Here’s what she taught me: the two things that can block a person from going after what they really want are fear, and shame. The good news is, there’s a solution. It’s empathy.
Empathy is the ability to understand and share the feelings of another. Sometimes, the hardest person to share empathy with is yourself.
More than fear, I struggle with shame. Brown tells us that shame comes with only two narratives.
1.) You’re not good enough.
2.) Who do you think you are?
Those are narratives with a power to paralyze if we let them.
Everyone’s empathy rebuttal to fear and shame is going to look a little different. Mine looks like this…
First, I journal when I experience paralyzing fear, which I now recognize as my stress response to shame.
Second, I claim that fear, bringing it from darkness into the light where it doesn’t thrive.

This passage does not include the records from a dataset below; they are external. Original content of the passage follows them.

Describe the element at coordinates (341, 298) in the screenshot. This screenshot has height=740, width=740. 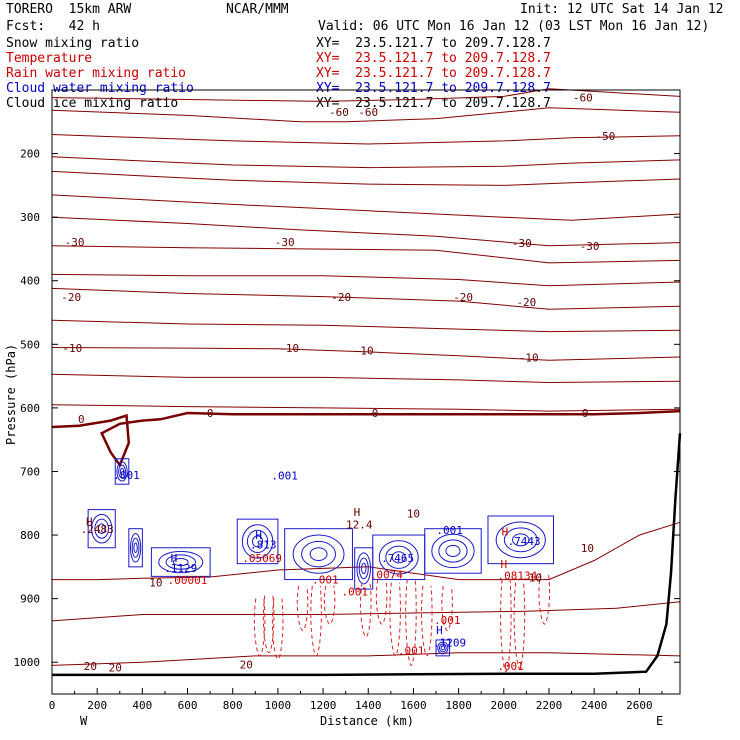
I see `contour-value-label: -20` at that location.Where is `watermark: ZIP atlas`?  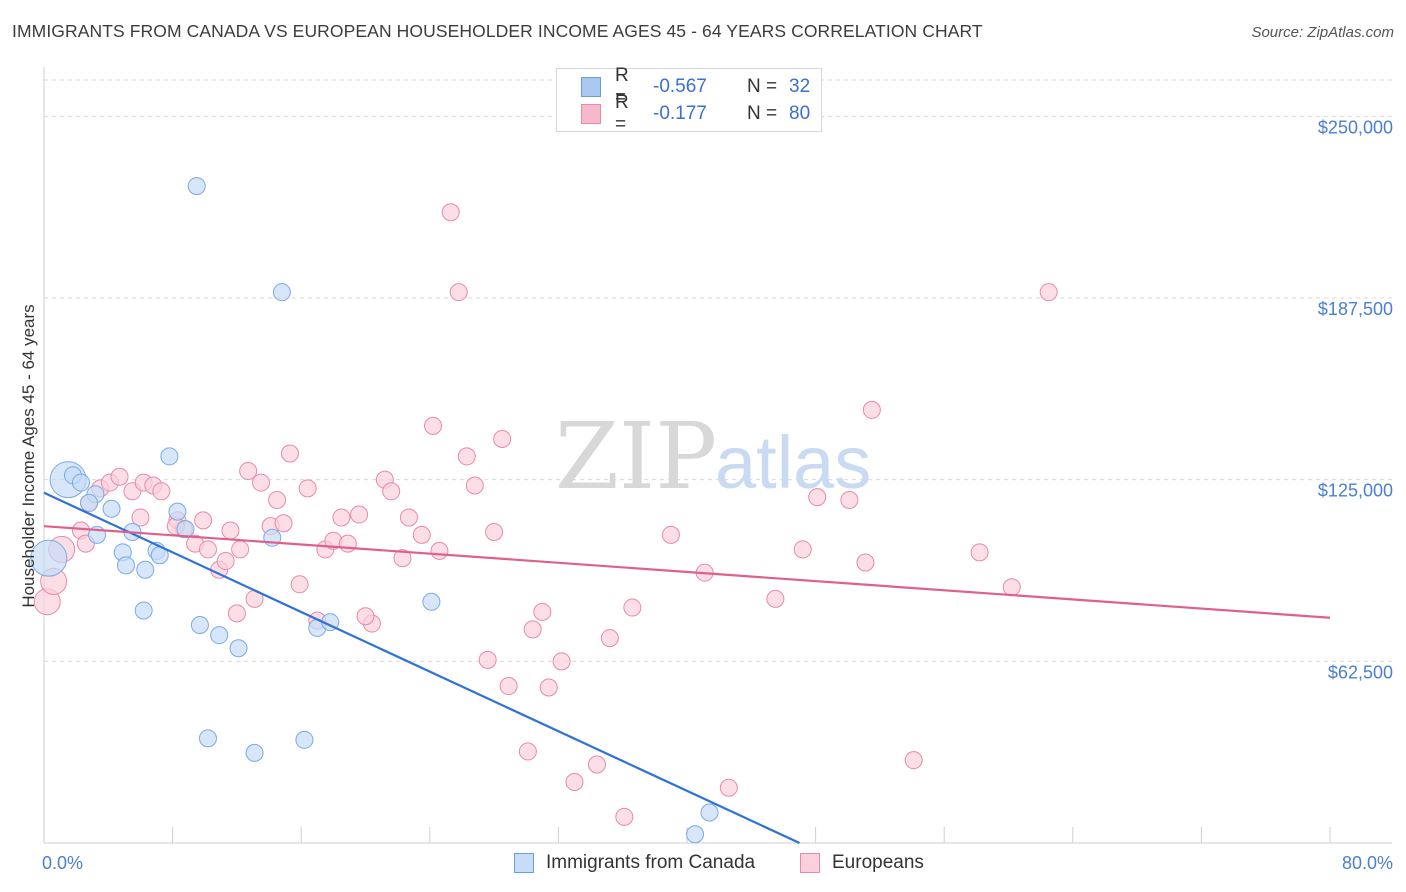
watermark: ZIP atlas is located at coordinates (713, 456).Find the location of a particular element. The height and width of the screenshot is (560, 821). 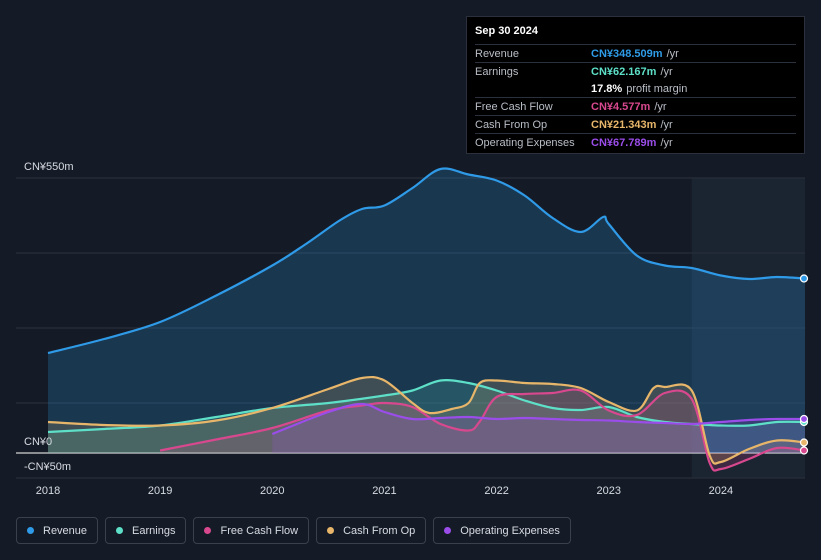

operating-expenses-area is located at coordinates (539, 428).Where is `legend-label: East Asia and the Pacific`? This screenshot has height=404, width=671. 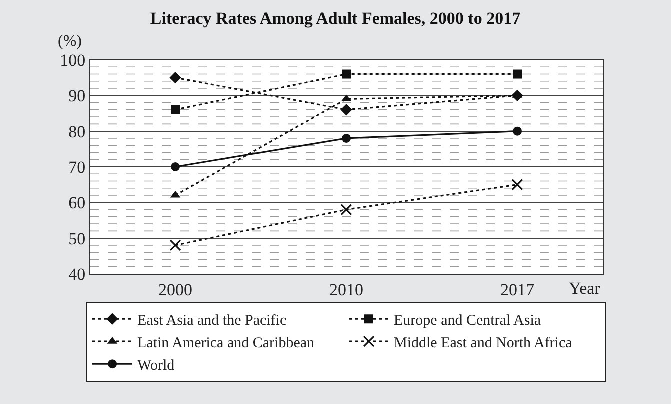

Third, I share those feelings I have with someone I trust. These are people in my life who will not judge me or try to explain the fear away. They simply listen. During this time I make it a point to show empathy to myself, acknowledging the courage it took to go after something and be proud that I’m not sitting on the sidelines.
Finally, in times where the paralyzing fear really gets a grip on me, I turn back to my empathy journal. This is a place where I can write down three to four things I have done well that day. I make these journal entries right before I fall asleep, so it is the last thing on my mind before I lay the day to rest.
In short: Journal, claim, share, and journal some more.
As adults, we don’t have a parent tucking us in every night and reminding us how proud they are of us. Let’s be honest, some of us have never experienced that. But if we are going to move forward courageously, continue to put ourselves out there and take risks, we need get past fear and shame.
I can speak from experience: when we are willing to practice a little empathy toward ourselves, the results can be transformative to our souls, our relationships and the dreams we are reaching for.